I never hear people really using a few of the forms the above in European Portuguese (dei-lhos?). 

People say "_Eu fá-lo-ei_" in everyday language? You do see these forms in literature, but in everyday language?? Talvez eu não tenha razão. Eu ouço muito mal??


----------



## englishmania

Icetrance said:


> I never hear people really using a few of the forms the above in European Portuguese (dei-lhos?).
> 
> People say "_Eu fá-lo-ei_" in everyday language? You do see these forms in literature, but in everyday language?? Talvez eu não tenha razão. Eu ouço muito mal??



No, people don't say _fá-lo-ei_ in everyday language. They say _vou fazer isso.
_However, we do say the other forms mentioned. What happens is that we tend to use the simpler forms (much more often), such as 'Eu dei-lhe os livros' (instead of 'dei-lhos').
Also, I personally think the new generation (and other people in general) are becoming lazier and tend not to use these forms... It's my opinion.

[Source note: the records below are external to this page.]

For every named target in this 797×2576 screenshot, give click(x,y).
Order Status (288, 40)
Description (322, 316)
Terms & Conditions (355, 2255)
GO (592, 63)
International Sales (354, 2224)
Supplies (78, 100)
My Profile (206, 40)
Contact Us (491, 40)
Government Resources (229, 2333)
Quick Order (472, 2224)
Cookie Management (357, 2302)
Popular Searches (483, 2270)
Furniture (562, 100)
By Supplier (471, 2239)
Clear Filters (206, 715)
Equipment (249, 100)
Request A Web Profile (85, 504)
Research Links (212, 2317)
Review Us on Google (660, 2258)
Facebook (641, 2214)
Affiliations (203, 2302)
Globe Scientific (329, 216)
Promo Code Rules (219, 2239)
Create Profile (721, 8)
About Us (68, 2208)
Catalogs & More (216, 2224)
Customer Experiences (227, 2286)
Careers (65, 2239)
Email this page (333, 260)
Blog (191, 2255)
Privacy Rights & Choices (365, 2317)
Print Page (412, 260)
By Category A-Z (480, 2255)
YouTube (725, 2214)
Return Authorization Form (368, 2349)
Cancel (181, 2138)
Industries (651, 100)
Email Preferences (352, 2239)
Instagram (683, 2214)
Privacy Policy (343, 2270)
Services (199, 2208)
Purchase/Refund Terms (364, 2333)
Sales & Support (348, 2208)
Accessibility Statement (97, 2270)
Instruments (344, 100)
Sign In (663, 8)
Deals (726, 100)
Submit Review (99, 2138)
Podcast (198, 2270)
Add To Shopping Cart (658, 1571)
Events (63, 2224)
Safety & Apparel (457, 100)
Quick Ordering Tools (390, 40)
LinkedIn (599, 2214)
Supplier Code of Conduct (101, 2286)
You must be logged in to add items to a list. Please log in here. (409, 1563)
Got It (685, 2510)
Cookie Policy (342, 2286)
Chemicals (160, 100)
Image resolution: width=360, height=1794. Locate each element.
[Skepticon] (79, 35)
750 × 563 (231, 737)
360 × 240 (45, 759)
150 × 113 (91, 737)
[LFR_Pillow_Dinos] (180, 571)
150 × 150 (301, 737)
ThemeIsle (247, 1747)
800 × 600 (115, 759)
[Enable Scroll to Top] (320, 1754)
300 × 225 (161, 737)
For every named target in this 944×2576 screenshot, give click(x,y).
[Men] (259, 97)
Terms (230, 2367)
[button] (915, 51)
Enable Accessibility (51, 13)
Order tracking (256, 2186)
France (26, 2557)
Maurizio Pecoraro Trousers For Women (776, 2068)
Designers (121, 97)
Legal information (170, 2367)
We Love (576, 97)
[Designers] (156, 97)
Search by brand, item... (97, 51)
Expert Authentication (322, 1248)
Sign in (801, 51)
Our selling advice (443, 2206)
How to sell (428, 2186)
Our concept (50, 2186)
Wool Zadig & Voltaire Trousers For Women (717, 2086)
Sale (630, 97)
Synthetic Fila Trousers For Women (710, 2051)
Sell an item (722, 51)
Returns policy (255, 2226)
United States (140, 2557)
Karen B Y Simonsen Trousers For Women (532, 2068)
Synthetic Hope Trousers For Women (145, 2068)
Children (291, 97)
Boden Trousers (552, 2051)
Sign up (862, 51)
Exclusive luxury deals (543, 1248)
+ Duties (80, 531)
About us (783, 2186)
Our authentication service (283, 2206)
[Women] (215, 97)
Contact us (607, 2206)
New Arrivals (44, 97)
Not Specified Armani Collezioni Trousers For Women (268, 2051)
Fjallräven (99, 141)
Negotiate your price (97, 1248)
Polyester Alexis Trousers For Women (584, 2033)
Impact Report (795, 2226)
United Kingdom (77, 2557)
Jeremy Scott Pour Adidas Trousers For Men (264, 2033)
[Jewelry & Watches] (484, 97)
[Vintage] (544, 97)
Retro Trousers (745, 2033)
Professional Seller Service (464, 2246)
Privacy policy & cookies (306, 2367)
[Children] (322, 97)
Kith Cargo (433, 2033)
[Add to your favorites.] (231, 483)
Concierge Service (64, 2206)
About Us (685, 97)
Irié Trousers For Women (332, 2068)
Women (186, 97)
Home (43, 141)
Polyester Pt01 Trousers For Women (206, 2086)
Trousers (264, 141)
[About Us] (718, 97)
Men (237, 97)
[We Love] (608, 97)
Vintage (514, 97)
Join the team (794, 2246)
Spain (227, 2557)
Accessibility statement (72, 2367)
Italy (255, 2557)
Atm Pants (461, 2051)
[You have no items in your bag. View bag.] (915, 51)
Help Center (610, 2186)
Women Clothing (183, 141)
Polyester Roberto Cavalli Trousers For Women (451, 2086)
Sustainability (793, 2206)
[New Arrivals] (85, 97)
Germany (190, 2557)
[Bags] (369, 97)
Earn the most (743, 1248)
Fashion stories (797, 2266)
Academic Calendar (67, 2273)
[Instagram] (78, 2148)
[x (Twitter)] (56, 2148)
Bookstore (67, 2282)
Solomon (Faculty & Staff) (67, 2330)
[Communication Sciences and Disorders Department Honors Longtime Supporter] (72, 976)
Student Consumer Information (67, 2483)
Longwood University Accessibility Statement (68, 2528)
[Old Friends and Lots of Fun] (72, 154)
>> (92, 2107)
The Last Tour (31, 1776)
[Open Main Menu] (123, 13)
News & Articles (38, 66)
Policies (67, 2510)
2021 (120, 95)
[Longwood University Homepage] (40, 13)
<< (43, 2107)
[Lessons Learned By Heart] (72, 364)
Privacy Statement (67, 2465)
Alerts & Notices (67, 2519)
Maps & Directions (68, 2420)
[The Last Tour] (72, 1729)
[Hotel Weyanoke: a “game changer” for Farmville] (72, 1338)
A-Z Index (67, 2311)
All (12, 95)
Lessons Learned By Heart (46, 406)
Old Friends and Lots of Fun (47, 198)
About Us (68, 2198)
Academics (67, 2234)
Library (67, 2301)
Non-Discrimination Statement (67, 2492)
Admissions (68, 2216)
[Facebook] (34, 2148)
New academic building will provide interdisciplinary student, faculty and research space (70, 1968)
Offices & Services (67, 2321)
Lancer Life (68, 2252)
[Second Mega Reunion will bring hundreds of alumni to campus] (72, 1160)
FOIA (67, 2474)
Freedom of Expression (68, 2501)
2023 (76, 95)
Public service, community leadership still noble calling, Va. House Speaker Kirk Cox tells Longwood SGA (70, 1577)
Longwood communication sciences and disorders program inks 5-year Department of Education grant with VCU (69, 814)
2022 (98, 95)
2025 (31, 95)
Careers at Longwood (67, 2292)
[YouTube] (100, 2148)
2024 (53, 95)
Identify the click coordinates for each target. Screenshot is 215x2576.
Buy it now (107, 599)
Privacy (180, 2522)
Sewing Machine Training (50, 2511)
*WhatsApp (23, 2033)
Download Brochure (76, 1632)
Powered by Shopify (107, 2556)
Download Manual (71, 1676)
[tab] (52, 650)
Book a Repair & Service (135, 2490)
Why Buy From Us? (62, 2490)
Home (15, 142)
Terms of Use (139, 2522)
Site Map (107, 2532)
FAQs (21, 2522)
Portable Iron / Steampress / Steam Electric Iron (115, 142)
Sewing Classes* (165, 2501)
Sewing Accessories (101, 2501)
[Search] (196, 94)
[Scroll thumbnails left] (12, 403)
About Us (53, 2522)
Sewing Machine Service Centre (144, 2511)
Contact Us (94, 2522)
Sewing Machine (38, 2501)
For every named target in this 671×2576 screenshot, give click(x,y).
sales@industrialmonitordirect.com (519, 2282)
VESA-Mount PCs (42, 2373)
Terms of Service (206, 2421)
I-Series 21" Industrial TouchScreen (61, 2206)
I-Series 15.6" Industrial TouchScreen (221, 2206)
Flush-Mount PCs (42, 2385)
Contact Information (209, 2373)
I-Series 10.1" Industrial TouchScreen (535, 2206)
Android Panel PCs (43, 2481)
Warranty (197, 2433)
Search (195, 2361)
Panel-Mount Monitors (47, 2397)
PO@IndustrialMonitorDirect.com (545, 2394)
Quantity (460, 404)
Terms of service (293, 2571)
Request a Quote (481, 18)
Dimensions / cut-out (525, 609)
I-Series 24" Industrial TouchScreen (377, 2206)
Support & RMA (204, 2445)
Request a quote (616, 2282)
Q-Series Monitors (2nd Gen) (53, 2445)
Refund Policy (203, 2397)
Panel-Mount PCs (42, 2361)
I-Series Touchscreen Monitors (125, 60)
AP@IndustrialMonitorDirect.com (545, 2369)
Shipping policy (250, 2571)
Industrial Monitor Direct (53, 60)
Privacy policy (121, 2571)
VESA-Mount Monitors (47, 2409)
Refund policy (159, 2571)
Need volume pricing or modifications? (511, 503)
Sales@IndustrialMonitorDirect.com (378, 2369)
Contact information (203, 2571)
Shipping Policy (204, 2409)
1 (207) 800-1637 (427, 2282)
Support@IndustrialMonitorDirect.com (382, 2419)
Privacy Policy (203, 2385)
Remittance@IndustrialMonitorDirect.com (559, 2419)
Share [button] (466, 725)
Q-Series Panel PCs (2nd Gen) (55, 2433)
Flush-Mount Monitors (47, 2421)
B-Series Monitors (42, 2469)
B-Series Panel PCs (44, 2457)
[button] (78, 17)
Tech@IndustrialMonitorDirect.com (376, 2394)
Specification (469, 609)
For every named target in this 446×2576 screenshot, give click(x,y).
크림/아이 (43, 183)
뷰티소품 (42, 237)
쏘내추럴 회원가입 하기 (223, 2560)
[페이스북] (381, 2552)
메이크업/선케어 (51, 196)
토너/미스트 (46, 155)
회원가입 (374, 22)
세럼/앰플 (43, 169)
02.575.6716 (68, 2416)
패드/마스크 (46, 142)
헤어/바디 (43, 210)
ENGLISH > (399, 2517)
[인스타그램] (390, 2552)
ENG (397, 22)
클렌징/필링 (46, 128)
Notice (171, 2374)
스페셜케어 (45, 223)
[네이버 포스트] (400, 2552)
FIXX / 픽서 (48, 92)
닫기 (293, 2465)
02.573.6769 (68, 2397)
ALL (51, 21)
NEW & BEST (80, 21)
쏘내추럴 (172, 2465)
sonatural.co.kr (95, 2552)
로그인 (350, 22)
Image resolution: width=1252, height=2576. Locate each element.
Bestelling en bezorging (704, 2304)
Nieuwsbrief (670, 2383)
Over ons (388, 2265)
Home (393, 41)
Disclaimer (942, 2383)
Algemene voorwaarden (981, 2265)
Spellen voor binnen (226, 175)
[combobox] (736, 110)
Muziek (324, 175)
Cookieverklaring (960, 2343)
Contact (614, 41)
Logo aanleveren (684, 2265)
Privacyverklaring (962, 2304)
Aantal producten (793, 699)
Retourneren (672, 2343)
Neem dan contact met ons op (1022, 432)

I've noticed more and more people in Portugal omit these pronouns or just say 'vi ele' or even use them incorrectly 'vi-lhe' (instead of vi-o).  Also, more and more people seem unaware of the 'special words' which make the word order change in a sentence: 'ele disse que se conheceram' (not  ele disse que conheceram-se) or 'porque te disse' (not porque disse-te) - I even hear this on TV.

Sorry I digress... but there are some things  which really make me cringe a bit.


----------